### What you should do
The output should be the line containing "Given: Expand the JSON format dropdown" and every later line of the records, exactly as written, and nothing else.

### Provided information ###

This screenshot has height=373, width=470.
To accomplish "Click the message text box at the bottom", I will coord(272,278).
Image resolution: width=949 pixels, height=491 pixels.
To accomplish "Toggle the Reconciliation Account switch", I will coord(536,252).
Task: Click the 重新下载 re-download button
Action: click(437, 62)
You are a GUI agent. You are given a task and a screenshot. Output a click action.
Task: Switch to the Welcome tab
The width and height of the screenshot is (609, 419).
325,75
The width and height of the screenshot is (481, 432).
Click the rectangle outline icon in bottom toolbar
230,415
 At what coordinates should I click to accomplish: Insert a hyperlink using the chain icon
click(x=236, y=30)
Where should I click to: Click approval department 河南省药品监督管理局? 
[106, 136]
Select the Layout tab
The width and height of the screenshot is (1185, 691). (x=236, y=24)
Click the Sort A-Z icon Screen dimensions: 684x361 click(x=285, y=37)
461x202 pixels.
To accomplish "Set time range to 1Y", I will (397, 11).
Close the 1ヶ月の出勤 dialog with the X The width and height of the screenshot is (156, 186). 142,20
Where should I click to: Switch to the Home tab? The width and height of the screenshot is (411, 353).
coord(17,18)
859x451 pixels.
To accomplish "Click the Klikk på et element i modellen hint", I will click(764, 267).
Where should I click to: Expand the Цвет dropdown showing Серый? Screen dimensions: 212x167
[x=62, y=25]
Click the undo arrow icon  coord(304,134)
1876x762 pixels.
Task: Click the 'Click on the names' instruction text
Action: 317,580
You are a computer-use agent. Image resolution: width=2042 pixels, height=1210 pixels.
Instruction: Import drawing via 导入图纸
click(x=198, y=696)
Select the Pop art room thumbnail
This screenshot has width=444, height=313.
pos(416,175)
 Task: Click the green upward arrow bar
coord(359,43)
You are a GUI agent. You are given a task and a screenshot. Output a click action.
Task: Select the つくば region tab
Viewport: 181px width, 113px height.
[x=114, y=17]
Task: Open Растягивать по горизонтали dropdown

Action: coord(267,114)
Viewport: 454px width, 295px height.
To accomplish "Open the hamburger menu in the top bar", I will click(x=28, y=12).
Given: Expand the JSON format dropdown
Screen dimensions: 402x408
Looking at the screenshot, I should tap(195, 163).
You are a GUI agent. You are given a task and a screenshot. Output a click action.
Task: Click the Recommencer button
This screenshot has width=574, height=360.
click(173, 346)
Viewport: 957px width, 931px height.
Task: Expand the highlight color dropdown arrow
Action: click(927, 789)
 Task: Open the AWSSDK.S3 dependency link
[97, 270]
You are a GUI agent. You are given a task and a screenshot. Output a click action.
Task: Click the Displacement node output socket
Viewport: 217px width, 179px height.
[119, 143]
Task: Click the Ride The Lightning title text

###

### Output below
Given: Expand the JSON format dropdown
Screen dimensions: 402x408
Looking at the screenshot, I should tap(195, 163).
You are a GUI agent. You are given a task and a screenshot. Output a click action.
Task: Click the Recommencer button
This screenshot has width=574, height=360.
click(173, 346)
Viewport: 957px width, 931px height.
Task: Expand the highlight color dropdown arrow
Action: click(927, 789)
 Task: Open the AWSSDK.S3 dependency link
[97, 270]
You are a GUI agent. You are given a task and a screenshot. Output a click action.
Task: Click the Displacement node output socket
Viewport: 217px width, 179px height.
[119, 143]
Task: Click the Ride The Lightning title text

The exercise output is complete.